#### PROBLEM REQUIREMENTS
What is needed here is every line of the records that includes "will".

#### SUPPLIED RECORDS
§

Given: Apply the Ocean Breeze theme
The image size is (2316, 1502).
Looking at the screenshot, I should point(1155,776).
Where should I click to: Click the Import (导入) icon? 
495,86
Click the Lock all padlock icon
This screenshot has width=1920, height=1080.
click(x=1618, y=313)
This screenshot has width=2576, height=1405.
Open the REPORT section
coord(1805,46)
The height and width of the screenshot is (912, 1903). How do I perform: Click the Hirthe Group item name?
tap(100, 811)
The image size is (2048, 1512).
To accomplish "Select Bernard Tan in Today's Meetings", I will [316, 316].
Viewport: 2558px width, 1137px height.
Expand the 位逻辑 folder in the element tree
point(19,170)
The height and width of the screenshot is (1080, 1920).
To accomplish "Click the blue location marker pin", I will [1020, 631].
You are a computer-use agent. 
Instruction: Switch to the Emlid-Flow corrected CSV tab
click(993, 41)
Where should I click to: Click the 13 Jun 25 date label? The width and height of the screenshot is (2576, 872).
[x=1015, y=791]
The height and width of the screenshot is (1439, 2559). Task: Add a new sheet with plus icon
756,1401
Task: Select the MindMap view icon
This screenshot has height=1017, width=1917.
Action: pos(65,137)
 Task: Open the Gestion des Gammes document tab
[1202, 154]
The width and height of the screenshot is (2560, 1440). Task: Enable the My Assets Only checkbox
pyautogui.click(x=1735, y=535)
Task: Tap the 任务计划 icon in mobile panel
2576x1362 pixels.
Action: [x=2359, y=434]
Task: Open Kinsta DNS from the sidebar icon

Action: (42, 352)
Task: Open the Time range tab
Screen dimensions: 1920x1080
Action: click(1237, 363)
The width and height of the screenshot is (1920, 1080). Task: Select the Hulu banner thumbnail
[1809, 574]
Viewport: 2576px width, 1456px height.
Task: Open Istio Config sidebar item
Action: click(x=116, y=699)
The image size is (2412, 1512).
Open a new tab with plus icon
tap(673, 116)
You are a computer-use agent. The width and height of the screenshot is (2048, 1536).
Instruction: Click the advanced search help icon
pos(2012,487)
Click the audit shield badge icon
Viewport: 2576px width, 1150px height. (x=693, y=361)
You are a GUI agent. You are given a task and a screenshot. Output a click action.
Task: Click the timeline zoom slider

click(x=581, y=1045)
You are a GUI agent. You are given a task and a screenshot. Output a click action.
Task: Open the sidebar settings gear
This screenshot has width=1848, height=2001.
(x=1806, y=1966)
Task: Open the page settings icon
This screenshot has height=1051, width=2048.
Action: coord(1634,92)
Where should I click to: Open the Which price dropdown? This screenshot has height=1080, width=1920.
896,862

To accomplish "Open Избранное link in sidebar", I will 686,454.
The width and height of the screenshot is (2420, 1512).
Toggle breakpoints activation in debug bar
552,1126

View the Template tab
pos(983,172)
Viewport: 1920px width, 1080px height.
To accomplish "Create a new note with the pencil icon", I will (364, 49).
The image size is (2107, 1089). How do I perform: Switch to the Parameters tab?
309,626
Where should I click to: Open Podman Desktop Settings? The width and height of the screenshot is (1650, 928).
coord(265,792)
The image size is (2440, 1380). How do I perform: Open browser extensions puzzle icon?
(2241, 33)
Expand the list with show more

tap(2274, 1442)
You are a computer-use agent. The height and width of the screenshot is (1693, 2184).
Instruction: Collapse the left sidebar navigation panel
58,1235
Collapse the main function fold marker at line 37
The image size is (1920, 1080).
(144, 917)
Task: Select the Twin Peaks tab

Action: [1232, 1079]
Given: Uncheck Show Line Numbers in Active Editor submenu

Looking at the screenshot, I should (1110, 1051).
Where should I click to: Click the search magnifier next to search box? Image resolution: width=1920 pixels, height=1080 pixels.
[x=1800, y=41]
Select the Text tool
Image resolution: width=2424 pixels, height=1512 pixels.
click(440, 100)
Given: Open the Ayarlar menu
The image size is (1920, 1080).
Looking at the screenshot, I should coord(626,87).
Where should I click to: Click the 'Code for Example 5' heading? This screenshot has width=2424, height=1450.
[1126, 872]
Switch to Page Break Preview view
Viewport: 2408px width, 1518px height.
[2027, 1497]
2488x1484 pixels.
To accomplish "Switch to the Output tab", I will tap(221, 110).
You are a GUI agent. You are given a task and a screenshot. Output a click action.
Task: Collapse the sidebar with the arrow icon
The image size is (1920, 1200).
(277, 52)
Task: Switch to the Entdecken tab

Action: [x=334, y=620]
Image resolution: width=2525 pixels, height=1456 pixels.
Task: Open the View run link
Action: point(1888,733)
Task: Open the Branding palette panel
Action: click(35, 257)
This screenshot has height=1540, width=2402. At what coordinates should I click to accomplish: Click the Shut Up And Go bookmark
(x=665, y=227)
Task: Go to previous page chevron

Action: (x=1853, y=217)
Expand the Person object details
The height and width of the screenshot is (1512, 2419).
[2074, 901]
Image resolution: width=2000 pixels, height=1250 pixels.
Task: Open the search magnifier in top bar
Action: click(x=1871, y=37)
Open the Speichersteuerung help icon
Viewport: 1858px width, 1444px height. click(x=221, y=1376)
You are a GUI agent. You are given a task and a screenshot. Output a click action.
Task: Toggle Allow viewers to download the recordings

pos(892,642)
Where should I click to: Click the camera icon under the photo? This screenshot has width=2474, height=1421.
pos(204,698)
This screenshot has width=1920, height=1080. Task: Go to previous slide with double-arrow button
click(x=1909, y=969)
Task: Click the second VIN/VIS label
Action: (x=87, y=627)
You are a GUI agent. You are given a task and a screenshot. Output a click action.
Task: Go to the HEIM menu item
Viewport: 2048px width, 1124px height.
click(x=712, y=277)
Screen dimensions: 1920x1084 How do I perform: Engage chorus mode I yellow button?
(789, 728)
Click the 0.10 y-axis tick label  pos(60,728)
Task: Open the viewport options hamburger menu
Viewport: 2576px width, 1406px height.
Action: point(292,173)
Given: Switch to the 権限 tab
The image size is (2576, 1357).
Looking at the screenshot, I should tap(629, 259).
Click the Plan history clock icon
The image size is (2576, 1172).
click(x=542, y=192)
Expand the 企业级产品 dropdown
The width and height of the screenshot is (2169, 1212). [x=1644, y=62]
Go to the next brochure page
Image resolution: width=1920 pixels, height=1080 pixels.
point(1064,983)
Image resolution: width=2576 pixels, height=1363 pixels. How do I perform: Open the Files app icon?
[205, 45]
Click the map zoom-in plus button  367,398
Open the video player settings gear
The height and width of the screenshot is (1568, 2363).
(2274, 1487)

§

#### OUTPUT FOR THIS EXERCISE
To accomplish "Select Bernard Tan in Today's Meetings", I will [316, 316].
To accomplish "Click the blue location marker pin", I will [1020, 631].
To accomplish "Open Избранное link in sidebar", I will 686,454.
To accomplish "Create a new note with the pencil icon", I will (364, 49).
To accomplish "Switch to the Output tab", I will tap(221, 110).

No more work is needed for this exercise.